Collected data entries
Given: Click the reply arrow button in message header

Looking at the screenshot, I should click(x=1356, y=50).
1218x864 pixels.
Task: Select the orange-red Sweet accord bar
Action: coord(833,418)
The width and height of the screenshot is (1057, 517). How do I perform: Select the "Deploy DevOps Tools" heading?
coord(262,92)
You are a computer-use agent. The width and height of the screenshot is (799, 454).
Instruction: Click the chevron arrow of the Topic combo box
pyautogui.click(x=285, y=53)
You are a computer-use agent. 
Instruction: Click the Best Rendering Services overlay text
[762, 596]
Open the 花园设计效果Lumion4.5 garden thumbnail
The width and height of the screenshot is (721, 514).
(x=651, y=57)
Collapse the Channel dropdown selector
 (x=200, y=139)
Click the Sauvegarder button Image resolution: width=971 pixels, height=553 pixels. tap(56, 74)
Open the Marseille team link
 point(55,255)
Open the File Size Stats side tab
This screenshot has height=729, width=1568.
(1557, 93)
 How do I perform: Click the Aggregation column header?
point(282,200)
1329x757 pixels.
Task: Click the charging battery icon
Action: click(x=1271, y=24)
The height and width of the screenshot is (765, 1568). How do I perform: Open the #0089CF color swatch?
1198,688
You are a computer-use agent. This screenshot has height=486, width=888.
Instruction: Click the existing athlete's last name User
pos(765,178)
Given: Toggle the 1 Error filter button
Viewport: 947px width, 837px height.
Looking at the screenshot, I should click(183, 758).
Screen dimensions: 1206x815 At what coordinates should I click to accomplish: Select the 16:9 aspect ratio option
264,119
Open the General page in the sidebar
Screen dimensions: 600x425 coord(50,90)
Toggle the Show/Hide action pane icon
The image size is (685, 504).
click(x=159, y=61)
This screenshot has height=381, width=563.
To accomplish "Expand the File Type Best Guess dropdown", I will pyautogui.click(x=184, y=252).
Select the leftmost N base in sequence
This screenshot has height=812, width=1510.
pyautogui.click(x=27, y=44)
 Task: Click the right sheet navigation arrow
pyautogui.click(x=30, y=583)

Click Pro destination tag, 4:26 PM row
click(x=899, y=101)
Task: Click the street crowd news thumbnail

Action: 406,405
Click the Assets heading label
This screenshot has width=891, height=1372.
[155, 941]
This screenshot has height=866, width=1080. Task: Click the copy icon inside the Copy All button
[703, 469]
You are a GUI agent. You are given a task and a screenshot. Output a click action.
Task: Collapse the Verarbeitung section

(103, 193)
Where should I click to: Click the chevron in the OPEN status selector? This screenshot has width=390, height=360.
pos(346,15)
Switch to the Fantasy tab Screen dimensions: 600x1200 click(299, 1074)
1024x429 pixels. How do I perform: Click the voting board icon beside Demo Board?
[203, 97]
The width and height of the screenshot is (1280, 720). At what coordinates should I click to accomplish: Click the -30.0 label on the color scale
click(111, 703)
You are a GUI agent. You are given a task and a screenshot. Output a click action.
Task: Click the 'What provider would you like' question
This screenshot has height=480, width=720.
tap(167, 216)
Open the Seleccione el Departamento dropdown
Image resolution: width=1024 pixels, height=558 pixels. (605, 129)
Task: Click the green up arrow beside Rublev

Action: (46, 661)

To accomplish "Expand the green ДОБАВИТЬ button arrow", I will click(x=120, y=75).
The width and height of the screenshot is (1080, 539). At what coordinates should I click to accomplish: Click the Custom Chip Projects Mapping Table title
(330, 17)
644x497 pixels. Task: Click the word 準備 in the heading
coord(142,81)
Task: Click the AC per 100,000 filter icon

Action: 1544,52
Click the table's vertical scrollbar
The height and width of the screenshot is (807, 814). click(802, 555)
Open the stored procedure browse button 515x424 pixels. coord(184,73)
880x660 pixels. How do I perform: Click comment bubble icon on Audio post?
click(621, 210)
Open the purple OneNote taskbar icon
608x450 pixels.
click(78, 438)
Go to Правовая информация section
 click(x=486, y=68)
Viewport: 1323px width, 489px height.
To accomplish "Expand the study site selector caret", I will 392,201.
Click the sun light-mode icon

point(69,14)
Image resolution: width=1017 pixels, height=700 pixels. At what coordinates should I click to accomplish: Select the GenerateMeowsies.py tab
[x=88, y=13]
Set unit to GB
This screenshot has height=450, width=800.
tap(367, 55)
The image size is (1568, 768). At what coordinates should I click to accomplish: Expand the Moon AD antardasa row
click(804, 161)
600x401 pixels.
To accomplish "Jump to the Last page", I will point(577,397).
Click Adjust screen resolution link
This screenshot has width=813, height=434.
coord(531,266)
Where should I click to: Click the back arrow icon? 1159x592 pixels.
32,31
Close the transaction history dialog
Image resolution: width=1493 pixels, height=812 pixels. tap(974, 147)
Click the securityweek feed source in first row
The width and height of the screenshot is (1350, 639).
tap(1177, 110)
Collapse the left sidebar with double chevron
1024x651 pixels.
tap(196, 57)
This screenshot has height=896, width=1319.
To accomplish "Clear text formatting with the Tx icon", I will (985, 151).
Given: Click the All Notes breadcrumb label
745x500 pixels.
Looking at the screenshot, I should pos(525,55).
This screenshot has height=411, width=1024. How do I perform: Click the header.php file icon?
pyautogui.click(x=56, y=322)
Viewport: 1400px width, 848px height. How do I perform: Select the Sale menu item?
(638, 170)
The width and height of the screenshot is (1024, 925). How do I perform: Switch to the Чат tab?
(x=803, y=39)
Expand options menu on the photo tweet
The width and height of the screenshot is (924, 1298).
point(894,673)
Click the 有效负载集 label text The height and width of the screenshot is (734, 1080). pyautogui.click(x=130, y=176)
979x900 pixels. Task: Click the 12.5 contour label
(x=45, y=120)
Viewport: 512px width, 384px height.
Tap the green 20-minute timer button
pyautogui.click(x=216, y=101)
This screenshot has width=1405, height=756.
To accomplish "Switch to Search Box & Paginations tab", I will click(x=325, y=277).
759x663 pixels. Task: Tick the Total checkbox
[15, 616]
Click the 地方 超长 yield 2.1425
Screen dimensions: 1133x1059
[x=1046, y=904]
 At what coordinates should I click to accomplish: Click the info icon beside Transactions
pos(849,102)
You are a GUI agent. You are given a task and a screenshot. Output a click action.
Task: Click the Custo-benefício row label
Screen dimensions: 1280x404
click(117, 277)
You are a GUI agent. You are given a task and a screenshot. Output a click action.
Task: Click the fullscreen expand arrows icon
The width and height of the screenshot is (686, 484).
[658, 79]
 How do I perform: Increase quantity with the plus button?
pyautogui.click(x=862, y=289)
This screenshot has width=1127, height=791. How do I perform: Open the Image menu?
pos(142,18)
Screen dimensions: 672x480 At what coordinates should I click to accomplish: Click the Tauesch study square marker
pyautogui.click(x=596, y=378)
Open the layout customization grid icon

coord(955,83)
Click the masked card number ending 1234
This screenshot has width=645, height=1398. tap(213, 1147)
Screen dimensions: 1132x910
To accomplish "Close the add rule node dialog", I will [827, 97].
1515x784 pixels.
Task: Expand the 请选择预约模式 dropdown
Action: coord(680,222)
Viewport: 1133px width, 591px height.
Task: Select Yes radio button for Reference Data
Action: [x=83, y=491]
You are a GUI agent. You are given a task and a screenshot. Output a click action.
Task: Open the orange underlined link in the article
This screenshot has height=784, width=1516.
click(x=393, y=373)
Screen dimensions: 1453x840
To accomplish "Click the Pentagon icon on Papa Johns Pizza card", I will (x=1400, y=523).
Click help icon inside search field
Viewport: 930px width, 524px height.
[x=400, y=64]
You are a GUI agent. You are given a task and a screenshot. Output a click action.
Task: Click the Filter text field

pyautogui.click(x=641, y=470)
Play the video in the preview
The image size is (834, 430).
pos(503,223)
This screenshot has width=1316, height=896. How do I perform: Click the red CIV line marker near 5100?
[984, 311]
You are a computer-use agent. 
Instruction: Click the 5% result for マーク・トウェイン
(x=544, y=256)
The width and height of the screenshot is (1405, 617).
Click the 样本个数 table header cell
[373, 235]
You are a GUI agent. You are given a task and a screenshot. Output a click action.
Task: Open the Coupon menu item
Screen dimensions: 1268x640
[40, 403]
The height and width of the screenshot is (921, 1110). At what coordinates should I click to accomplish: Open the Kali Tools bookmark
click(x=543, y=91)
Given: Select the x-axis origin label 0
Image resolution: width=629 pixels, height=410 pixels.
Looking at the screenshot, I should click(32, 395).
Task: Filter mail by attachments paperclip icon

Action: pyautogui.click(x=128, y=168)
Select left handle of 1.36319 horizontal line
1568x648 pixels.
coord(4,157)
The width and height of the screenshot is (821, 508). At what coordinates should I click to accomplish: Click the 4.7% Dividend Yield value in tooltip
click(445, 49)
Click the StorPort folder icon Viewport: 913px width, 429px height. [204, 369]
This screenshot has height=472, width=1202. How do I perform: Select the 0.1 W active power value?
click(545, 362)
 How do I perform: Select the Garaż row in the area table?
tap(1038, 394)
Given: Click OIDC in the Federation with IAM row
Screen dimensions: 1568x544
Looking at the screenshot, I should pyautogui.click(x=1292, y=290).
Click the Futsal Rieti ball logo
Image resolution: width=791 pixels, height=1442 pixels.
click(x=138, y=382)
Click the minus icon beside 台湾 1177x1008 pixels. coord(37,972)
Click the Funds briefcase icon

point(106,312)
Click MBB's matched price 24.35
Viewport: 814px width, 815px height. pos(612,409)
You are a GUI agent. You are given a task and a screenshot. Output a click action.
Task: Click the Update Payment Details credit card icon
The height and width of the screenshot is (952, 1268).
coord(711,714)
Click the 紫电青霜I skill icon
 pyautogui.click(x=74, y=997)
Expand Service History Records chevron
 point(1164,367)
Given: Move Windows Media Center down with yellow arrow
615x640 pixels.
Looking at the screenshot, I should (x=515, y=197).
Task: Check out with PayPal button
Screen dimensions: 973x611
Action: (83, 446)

■ **How to complete this task**: The required answer is the exact run of lines above starting at the line with "This screenshot has height=450, width=800." and ending at the line with "This screenshot has height=896, width=1319.", with both ends present.

■ **Solution for this task**:
This screenshot has height=450, width=800.
tap(367, 55)
The image size is (1568, 768). At what coordinates should I click to accomplish: Expand the Moon AD antardasa row
click(804, 161)
600x401 pixels.
To accomplish "Jump to the Last page", I will point(577,397).
Click Adjust screen resolution link
This screenshot has width=813, height=434.
coord(531,266)
Where should I click to: Click the back arrow icon? 1159x592 pixels.
32,31
Close the transaction history dialog
Image resolution: width=1493 pixels, height=812 pixels. tap(974, 147)
Click the securityweek feed source in first row
The width and height of the screenshot is (1350, 639).
tap(1177, 110)
Collapse the left sidebar with double chevron
1024x651 pixels.
tap(196, 57)
This screenshot has height=896, width=1319.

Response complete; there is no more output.